Animal rights group Gaia urges lobster free festive season in Belgium

Animal rights group Gaia urges lobster free festive season in Belgium
"We now know these animals feel pain, which is scientifically established. The only logical step is to stop inflicting this suffering," said Sébastien de Jonge, Gaia's director of operations. Credit : Unsplash

Animal rights organisation has launched a national campaign urging consumers to give up lobster over the festive season.

Lobster is a staple of end-of-year celebrations in Belgium, alongside foie gras and oysters, and the country is among the biggest consumers per inhabitant.

Around 7.4 million lobsters are imported annually, more than 4 million of them alive, to meet demand.

Yet behind this popularity lie practices little known to the public, Gaia said on Tuesday, denouncing what it describes as serious, lasting and avoidable suffering from capture to cooking.

For two weeks, it will run an advert featuring a dog called Bonhomard (good lobster), confident until he finds himself hanging over a boiling pot. The clip will air on television, in cinemas and online.

According to Gaia, mistreatment begins at capture. Lobsters caught in Canada in spring can be kept alive for up to nine months in holding tanks.

They are then transported vertically in crates, with claws tied, before being stored in overcrowded tanks in Belgium, often without food or shelter. When tanks are not available, they are placed alive on ice, causing a slow death.

Conditions worsen in the kitchen, Gaia says, where lobsters are often boiled alive or cut without prior stunning, even though they may remain conscious for about a minute, or two to three minutes for larger individuals.

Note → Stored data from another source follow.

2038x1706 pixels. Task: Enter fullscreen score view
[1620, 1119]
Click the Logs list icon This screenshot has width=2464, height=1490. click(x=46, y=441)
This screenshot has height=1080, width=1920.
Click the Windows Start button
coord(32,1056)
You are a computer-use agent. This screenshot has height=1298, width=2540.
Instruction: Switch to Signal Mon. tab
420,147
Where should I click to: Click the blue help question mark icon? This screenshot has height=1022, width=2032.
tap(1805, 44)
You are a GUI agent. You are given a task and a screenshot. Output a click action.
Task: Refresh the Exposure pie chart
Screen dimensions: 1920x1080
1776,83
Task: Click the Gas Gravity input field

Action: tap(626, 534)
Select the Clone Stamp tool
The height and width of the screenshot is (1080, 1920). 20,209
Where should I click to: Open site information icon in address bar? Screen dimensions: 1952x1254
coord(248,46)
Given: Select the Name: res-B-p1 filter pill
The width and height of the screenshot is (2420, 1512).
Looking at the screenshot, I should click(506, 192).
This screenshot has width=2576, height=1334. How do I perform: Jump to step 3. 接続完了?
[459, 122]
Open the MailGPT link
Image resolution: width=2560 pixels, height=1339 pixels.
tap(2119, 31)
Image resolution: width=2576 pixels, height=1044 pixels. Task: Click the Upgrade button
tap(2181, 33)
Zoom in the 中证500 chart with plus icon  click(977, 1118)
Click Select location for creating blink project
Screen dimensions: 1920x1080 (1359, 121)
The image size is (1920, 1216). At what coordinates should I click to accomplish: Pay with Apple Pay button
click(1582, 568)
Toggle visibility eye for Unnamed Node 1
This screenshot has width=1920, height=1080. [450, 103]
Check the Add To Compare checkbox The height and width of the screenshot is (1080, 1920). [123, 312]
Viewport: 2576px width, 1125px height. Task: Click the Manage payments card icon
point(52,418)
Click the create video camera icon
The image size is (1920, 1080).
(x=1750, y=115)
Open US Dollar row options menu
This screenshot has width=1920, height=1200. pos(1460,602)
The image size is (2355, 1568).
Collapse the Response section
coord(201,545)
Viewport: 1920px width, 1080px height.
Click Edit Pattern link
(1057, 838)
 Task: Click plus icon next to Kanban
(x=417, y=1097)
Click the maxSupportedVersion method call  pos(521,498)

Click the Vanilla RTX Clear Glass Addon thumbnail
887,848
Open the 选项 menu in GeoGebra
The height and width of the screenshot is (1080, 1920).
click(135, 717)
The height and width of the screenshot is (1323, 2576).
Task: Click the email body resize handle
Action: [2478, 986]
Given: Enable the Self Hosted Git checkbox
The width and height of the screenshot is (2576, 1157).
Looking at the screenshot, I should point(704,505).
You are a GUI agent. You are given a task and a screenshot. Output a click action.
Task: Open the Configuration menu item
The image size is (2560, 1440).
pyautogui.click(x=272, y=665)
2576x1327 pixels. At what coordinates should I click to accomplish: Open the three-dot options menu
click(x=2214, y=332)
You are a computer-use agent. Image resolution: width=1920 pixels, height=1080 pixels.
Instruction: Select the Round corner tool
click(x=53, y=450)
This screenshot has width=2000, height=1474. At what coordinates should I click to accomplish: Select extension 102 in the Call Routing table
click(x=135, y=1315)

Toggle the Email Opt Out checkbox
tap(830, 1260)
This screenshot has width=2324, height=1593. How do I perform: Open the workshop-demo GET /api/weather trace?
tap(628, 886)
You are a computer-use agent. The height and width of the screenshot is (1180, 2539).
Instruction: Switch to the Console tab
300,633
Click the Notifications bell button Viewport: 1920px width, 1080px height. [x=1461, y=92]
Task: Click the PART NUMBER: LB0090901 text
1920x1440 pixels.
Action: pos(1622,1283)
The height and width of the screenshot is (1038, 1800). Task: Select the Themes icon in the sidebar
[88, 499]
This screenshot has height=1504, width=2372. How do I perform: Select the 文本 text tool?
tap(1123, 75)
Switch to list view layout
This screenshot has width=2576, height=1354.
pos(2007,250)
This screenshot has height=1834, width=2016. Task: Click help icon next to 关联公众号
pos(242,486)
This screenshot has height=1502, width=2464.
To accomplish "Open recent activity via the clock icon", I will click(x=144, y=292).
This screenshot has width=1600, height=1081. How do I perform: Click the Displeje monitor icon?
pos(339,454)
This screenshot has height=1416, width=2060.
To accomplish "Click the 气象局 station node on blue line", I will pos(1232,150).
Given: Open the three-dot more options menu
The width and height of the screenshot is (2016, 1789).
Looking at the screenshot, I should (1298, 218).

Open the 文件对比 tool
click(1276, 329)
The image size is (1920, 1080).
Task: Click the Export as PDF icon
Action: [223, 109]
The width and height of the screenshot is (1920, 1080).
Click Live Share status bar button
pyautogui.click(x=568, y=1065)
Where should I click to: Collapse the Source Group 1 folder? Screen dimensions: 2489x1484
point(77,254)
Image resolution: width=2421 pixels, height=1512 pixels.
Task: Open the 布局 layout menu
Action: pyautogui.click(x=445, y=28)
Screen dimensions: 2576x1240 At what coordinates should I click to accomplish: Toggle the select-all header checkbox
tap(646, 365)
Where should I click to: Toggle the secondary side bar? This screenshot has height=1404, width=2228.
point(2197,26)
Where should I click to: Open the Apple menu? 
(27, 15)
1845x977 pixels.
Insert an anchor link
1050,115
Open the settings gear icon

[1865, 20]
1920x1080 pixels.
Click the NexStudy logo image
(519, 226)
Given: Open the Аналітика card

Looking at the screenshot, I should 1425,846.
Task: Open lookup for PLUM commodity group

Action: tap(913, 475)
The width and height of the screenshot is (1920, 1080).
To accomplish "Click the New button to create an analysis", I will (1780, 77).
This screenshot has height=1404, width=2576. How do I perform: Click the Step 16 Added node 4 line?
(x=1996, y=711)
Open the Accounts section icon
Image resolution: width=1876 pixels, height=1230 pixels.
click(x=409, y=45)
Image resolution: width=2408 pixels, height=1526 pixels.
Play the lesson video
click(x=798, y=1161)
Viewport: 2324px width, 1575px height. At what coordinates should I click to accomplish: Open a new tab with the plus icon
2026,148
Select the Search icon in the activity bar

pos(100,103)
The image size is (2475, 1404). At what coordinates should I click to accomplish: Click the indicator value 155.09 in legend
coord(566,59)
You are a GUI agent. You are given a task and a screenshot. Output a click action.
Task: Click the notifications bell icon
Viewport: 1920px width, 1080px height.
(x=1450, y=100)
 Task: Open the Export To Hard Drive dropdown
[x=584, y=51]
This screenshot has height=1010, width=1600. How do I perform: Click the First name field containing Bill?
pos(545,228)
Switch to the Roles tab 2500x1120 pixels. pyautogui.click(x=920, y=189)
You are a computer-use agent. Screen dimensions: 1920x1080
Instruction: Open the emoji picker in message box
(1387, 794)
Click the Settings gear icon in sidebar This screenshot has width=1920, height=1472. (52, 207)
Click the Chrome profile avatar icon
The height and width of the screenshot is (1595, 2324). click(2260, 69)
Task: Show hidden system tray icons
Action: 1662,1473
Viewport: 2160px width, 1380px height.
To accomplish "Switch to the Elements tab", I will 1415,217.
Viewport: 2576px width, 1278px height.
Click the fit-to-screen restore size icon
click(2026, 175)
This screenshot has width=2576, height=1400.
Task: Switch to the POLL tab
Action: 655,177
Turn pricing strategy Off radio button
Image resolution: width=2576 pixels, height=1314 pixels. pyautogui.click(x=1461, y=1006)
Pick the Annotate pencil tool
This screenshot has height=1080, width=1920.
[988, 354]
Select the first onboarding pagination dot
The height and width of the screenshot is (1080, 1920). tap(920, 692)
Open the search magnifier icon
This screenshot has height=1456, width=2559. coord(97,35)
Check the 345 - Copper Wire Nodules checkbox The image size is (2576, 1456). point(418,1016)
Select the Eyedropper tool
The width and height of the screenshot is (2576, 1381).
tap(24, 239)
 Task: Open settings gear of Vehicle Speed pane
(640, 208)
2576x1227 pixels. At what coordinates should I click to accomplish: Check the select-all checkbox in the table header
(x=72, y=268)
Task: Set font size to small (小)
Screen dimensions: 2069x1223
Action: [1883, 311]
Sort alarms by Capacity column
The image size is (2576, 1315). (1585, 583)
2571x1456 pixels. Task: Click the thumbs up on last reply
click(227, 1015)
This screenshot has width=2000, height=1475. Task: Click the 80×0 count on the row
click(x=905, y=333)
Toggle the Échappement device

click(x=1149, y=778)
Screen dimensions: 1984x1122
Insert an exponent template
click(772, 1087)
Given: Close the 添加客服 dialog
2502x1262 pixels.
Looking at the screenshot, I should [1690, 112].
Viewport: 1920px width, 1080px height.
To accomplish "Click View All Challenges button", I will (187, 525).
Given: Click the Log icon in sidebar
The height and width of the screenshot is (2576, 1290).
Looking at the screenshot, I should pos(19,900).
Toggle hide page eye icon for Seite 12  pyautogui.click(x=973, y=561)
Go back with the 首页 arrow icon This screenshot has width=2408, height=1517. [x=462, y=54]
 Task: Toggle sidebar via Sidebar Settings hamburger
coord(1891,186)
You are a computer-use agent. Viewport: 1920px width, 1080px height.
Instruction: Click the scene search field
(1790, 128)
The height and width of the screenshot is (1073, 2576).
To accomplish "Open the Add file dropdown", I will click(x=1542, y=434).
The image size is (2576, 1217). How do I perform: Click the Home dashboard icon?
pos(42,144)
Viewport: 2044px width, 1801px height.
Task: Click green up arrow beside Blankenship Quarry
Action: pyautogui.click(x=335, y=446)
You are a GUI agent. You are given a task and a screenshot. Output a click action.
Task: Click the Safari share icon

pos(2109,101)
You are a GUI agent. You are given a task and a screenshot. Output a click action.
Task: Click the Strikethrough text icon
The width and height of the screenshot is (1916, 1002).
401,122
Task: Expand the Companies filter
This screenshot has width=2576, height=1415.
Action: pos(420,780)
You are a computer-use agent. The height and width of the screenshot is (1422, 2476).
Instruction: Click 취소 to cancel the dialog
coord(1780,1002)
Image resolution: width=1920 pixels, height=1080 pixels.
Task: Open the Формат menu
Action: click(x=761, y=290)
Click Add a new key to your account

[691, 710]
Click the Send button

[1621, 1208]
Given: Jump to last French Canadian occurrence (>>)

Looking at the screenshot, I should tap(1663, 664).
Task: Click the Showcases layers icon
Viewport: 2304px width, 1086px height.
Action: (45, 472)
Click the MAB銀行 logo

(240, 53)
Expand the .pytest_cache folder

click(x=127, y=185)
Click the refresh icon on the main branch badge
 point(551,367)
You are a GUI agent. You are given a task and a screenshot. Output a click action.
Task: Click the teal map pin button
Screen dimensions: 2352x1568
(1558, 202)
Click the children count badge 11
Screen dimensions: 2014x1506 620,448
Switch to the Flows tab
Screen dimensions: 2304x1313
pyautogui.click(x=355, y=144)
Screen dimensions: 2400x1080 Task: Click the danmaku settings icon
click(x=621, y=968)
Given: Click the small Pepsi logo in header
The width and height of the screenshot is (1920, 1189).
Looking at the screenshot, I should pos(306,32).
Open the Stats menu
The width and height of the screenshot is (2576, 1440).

"We now know these animals feel pain, which is scientifically established. The only logical step is to stop inflicting this suffering," said Sébastien de Jonge, Gaia's director of operations.

A 2024 study by Lynne Sneddon of the University of Gothenburg indicates that a lobster plunged into boiling water may remain conscious for several minutes and feel intense pain, the organisation added. The 2024 New York Declaration on Animal Consciousness also supports this conclusion.

Gaia notes that Carrefour, Delhaize and Intermarché are the last chains still selling live lobsters and urges them to end the practice.

Politically, it is calling for a ban on killing without stunning, mandatory use of devices such as the crustastun, which stuns crustaceans in a fraction of a second, and a prohibition on selling live lobsters.

In total volume, Belgium ranks fifth worldwide for lobster consumption, behind the United States, China, Japan and France. It sources mainly from Canada, as well as the Netherlands and France.